◆ Goal of the exercise:
Write out the items below word for word, starting with the line that contains "Where should I" and continuing through the end of the items, both ends included. Leave the pictures out of your copy.

Rows from a screen grounding dataset
— begin —

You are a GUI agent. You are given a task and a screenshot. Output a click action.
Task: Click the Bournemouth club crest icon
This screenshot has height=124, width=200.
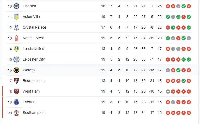[x=16, y=81]
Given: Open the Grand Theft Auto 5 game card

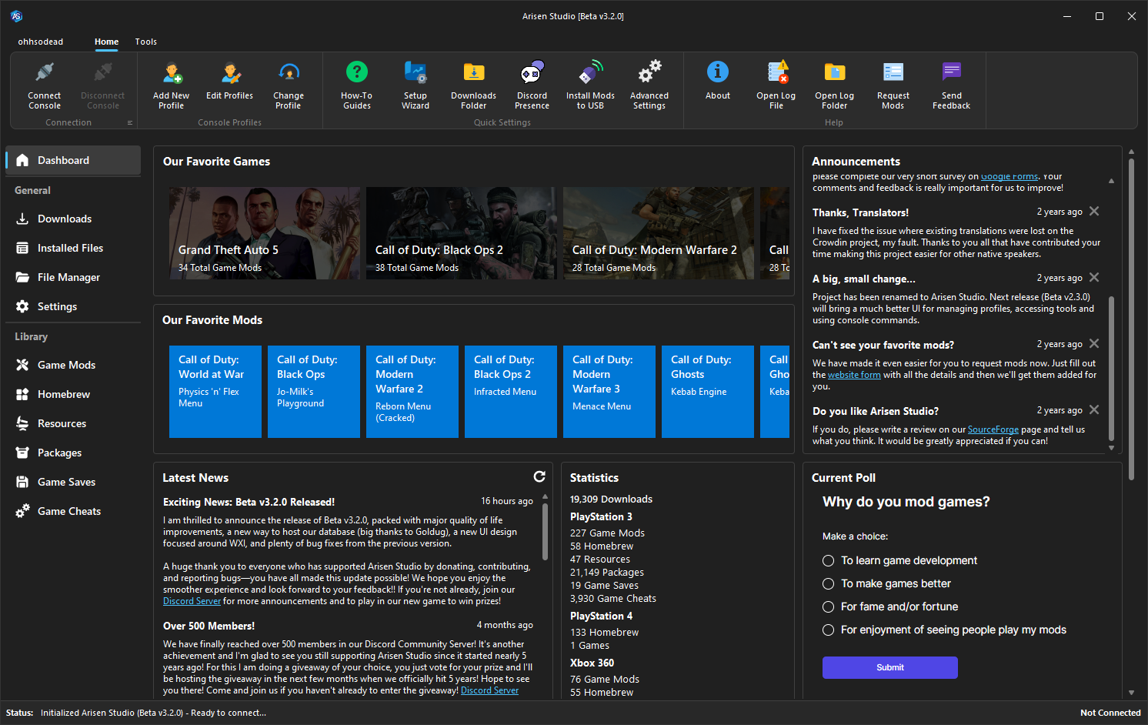Looking at the screenshot, I should click(x=264, y=232).
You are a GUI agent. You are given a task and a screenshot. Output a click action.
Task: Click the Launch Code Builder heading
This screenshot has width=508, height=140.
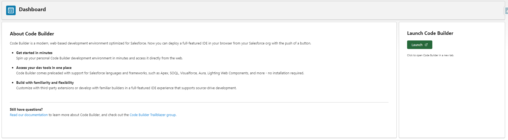coord(430,33)
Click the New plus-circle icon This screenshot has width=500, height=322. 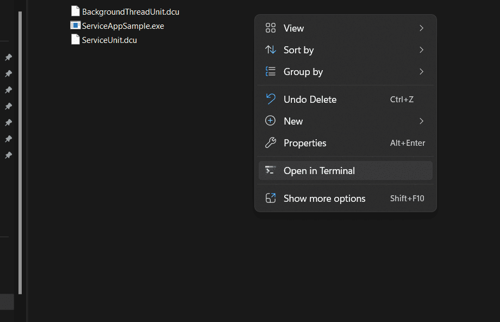pyautogui.click(x=270, y=121)
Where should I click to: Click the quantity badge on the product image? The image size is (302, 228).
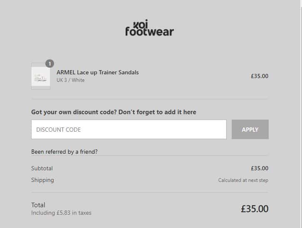tap(50, 64)
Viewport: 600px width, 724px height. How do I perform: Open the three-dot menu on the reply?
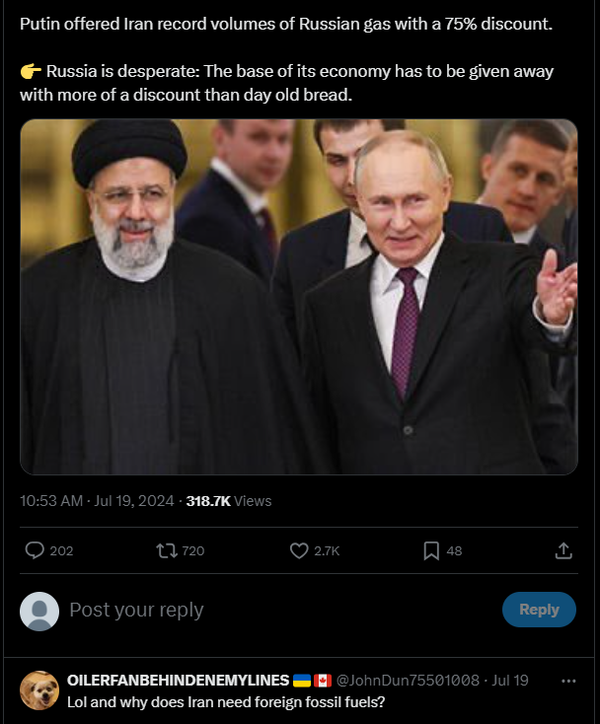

— end —

◆ Task output:
Where should I click to: Click the quantity badge on the product image? The image size is (302, 228).
tap(50, 64)
Viewport: 600px width, 724px height. How do I perform: Open the three-dot menu on the reply?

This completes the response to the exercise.